--- Start SOURCE RECORDS ---

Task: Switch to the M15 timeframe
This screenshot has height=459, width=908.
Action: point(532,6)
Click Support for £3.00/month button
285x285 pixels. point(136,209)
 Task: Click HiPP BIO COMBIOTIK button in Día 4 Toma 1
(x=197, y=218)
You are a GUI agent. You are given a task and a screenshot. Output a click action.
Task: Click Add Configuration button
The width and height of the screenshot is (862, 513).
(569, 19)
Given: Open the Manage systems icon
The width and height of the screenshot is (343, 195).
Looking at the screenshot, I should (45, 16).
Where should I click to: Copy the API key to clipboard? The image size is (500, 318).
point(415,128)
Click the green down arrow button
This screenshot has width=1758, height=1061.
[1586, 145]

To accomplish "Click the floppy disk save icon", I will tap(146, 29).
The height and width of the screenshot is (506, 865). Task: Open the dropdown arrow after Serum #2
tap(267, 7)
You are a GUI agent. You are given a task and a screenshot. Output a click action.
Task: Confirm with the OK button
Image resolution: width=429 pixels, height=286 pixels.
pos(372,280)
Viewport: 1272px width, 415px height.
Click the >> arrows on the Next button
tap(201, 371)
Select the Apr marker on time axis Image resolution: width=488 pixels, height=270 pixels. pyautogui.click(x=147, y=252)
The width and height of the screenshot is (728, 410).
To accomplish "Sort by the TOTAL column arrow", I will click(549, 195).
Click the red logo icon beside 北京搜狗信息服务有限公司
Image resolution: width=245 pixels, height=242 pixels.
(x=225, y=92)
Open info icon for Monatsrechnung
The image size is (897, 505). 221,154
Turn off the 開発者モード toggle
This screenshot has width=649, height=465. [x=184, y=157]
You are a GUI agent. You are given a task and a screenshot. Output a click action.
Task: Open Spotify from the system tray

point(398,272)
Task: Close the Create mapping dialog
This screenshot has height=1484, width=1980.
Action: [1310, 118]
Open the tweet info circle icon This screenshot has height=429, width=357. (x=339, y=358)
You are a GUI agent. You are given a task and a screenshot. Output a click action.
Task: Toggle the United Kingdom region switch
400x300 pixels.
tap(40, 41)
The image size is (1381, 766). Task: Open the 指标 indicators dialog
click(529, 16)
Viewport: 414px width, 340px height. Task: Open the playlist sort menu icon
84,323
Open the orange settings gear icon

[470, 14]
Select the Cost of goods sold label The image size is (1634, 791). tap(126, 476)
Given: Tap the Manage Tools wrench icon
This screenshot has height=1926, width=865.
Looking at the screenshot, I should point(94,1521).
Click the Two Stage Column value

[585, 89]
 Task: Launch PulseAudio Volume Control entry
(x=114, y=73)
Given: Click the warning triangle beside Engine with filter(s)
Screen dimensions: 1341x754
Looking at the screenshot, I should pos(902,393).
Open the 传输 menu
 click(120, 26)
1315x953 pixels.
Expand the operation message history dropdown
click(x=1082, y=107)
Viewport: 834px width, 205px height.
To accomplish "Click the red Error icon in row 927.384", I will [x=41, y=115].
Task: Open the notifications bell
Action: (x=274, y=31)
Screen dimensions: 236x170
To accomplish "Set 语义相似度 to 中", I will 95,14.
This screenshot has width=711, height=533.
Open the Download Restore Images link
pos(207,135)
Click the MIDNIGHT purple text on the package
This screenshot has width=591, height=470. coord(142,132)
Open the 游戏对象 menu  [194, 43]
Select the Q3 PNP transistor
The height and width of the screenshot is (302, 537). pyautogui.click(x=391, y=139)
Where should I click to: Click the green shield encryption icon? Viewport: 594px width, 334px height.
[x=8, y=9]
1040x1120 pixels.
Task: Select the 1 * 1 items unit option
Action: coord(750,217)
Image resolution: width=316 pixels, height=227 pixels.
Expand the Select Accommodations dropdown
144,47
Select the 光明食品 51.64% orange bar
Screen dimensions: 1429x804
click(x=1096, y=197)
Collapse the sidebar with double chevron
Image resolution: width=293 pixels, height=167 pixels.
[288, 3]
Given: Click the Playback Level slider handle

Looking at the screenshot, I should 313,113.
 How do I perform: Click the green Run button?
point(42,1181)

--- End SOURCE RECORDS ---

### [TASK DETAILS]
Please find each line in the listing above that contains the string "info" and copy those lines out. Case counts.

### [FULL RESPONSE]
Open info icon for Monatsrechnung
Open the tweet info circle icon This screenshot has height=429, width=357. (x=339, y=358)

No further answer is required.